While the two Korean leaders pledged to rid the heavily armed peninsula of nuclear weapons, they put no timeline on that process, nor did they set out a common definition of what a nuclear-free Korea would look like. Instead, they agreed to pursue a peace treaty this year to formally end the Korean War after nearly seven decades.
The talk of peace is likely to weaken the two levers that Trump used to pressure Kim to come to the bargaining table. A resumption of regular diplomatic exchanges between the two Koreas, analysts said, will inevitably erode the crippling economic sanctions against the North, while Trump will find it hard to threaten military action against a country that is extending an olive branch.
To meet his own definition of success, Trump will have to persuade Kim to accept "comprehensive, verifiable and irreversible denuclearization" of North Korea — something Kim has shown no willingness to accept in the past, and few believe he will accede to in the future.
"This summit has put even greater expectations, greater hype and greater pressure on Trump," said Victor Cha, a Korea scholar at Georgetown University who was considered by the Trump administration to be ambassador to Seoul. "He hyped this meeting with his tweets, and now the entire focus is going to be on his negotiating prowess."

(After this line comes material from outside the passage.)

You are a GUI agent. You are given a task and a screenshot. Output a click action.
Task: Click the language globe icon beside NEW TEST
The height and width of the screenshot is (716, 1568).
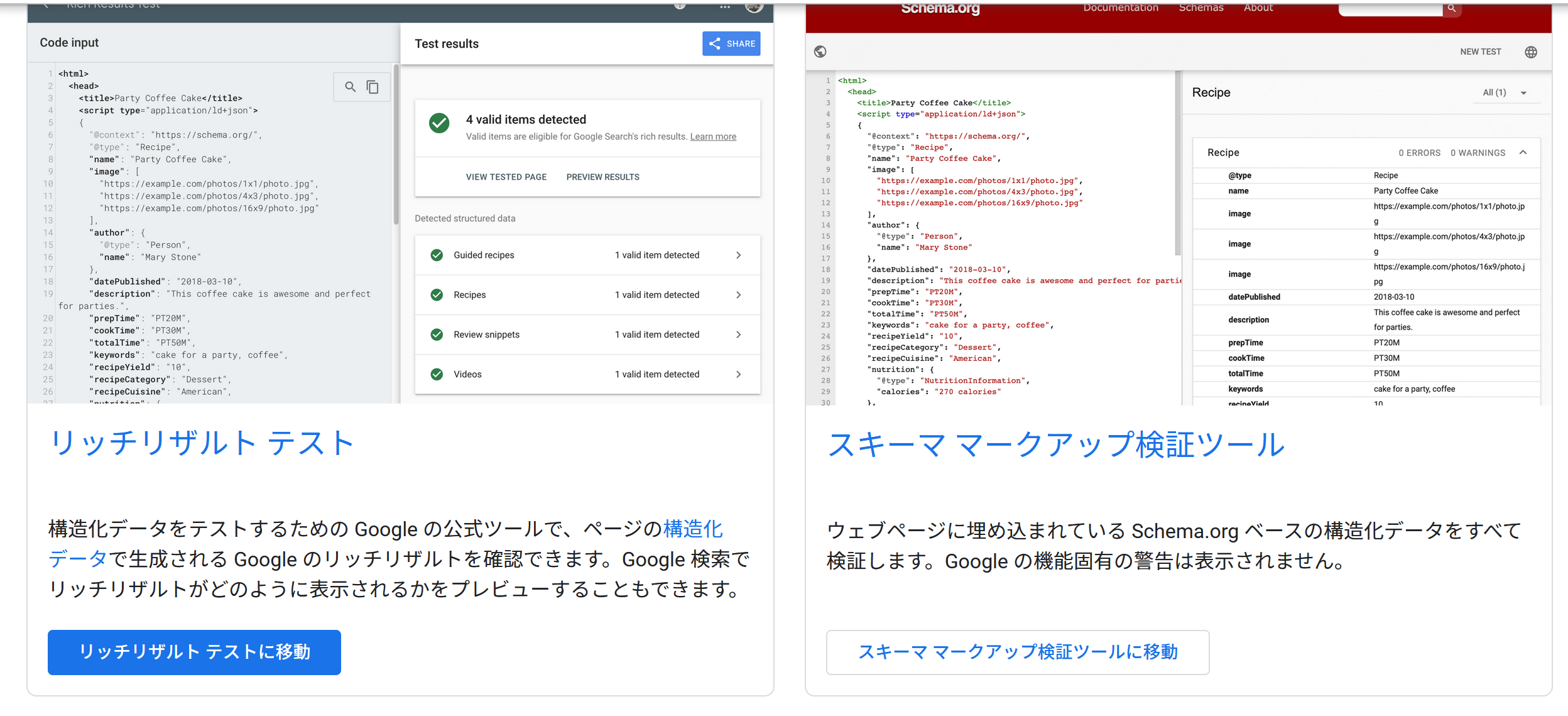click(x=1531, y=52)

"This is a moment of his own making," Cha added.
No apparent anxiety
Characteristically, Trump betrayed no anxiety in recent days as he discussed the challenges of the summit meeting, which is scheduled for late May or early June in a location still to be determined. He took much of the credit for the diplomatic thaw on the Korean Peninsula, and he said he would not commit the mistakes of his predecessors, whom he said had showered the North with money and extracted nothing in return.
"The United States has been played beautifully, like a fiddle, because you had a different kind of a leader," Trump said after meeting with German Chancellor Angela Merkel at the White House. "We're not going to be played, OK? We're going to hopefully make a deal; if we don't, that's fine."